Die Stadt der Naxi


Es regnet!
Die schönsten Orte sind nicht mehr ganz so schön, wenn der Himmel seine Schleusen öffnet. So haben wir auch nicht zu viel von der knapp vierstündigen Fahrt nach Lijiang, die Scheiben des Busses sind beschlagen, alles ist klamm und kalt, unsere Stimmung passt sich langsam den Umgebungsbedingungen an. Frühen Nachmittags erreichen wir den Busbahnhof. Derer gibt es zwei in Lijiang, der eine in der Changshui Road, der andere in der Shangri-La Road. Ist man nicht in der Stadt geboren oder verfügt über gutes Kartenwerk (trifft beides nicht auf uns zu), ist es anfänglich etwas verwirrend, fast an jeder Straßenecke steht ein Schild, dass auf die Altstadt (das Ziel der meisten Besucher) verweist, das Problem ist aber, dass sie eben an jeder Ecke stehen und die Hinweispfeile wer weiß, wohin zeigen.
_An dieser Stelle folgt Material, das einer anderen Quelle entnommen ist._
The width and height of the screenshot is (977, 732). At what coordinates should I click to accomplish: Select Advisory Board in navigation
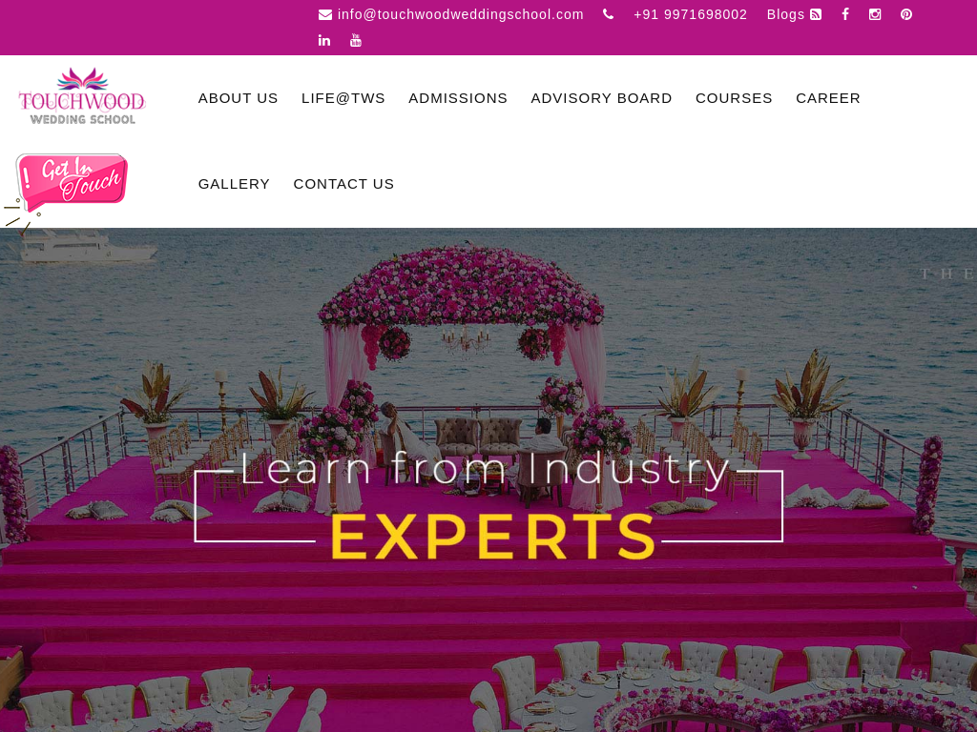601,98
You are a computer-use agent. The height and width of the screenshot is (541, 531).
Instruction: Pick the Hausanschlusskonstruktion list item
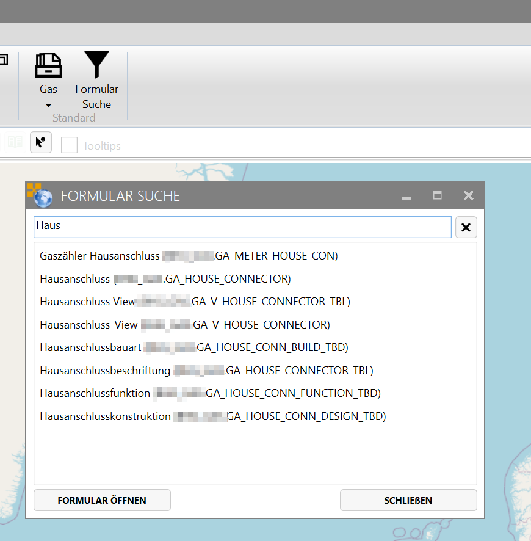pos(213,416)
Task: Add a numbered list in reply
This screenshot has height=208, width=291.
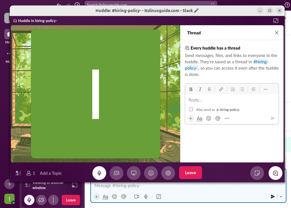Action: (x=233, y=89)
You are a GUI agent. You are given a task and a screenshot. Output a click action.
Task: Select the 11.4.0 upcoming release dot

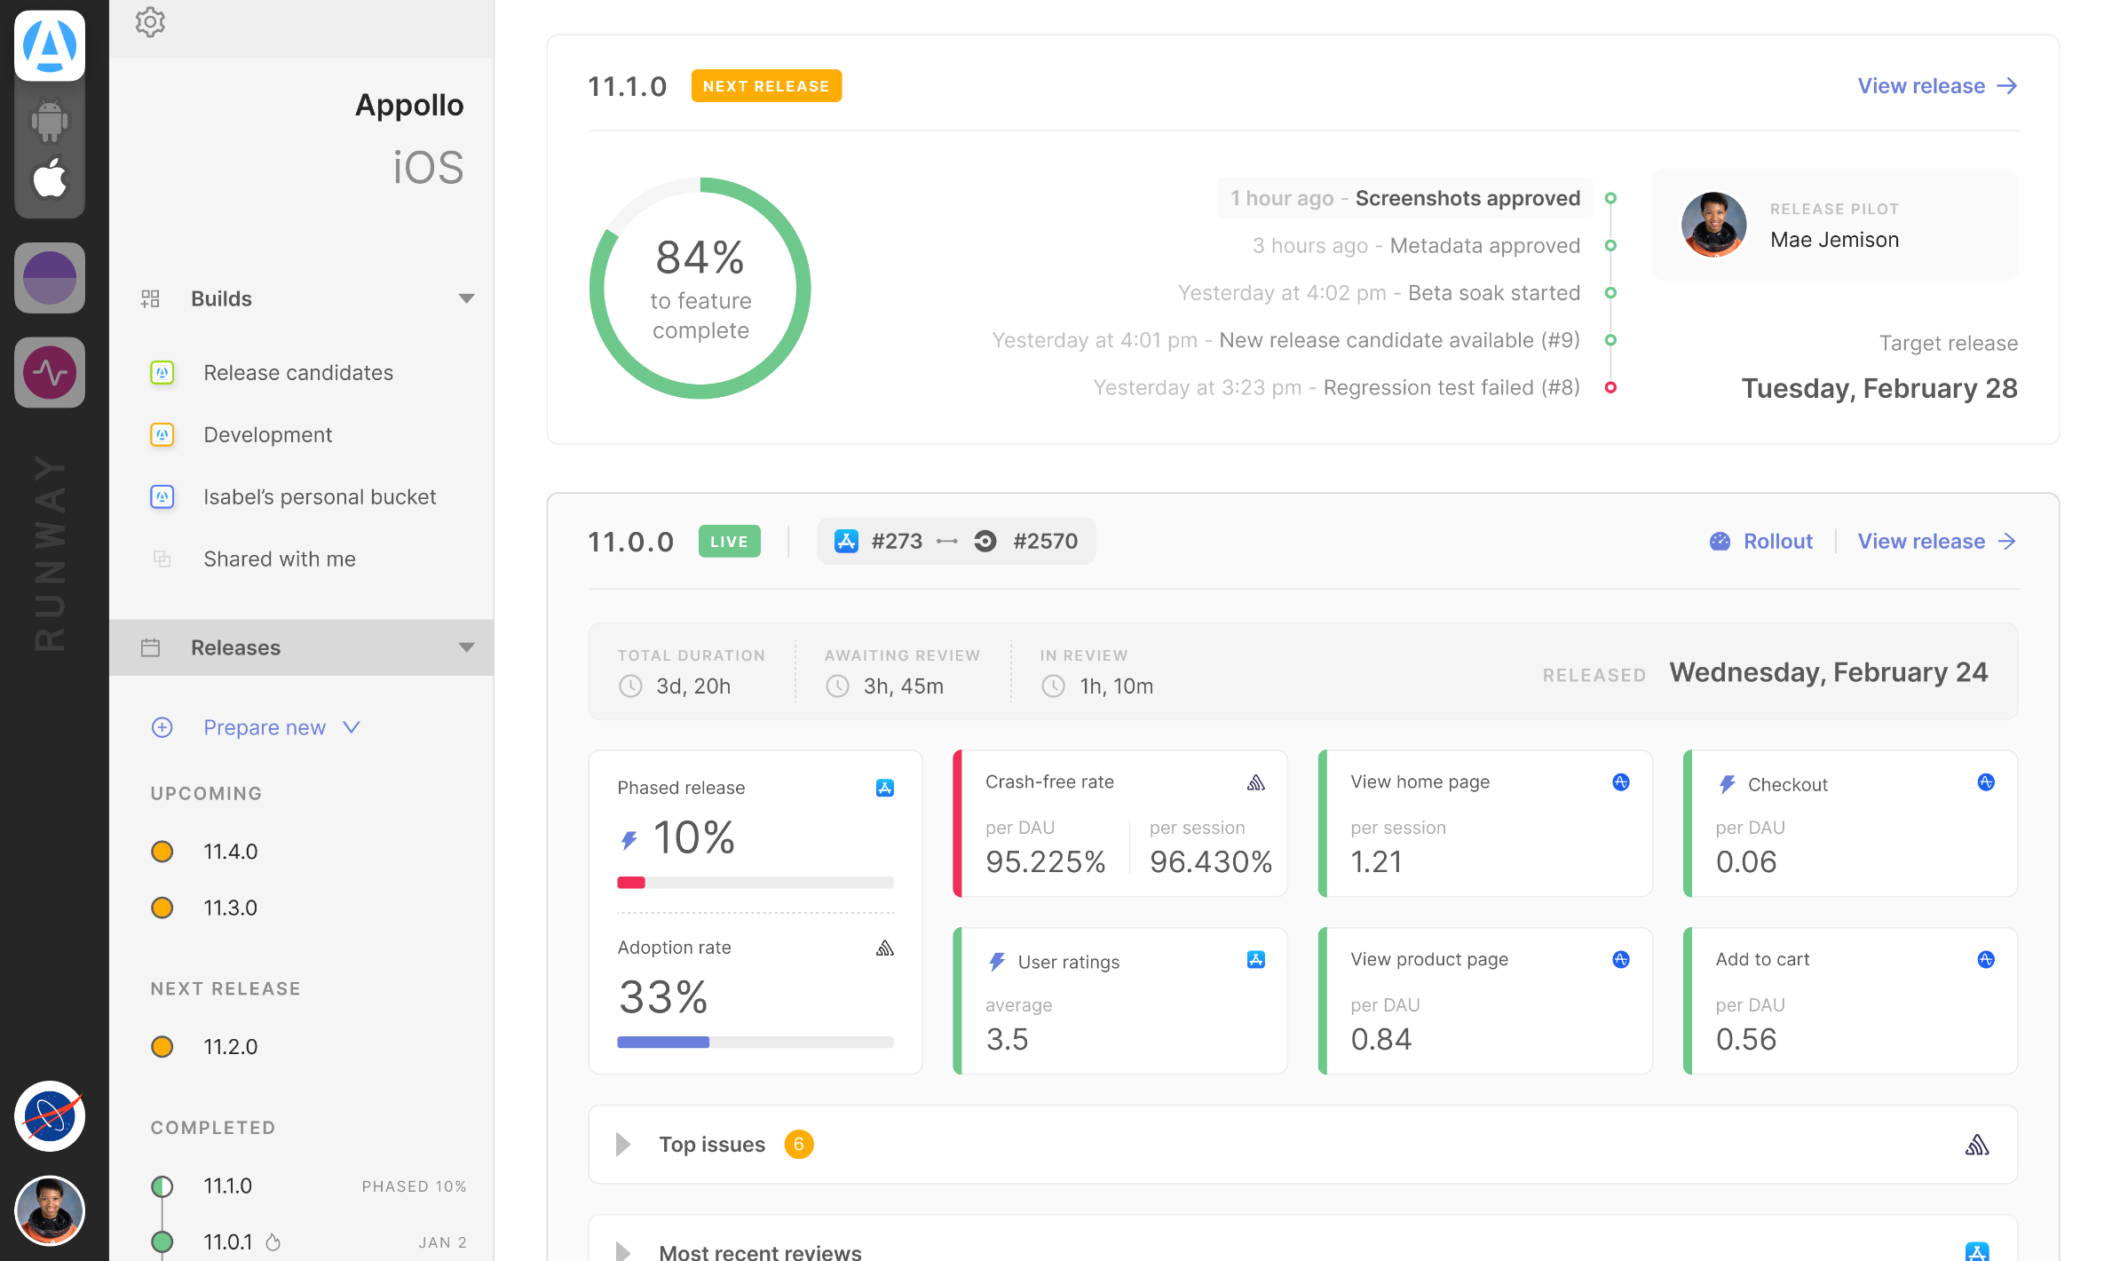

Wir fragen uns durch und landen nach gutem Fußmarsch (der Regen hat zwischenzeitlich nachgelassen) am Nordende der alten City. Unser Hotel liegt naturgemäß am Südende. Um die Altstadt herum oder mittendurch? Das ist die Frage. Sabine beendet jede Unsicherheit und ruft ein Taxi herbei, eine gute Wahl, ist es bis zu unserer Unterkunft doch noch ein gutes Stück des Weges.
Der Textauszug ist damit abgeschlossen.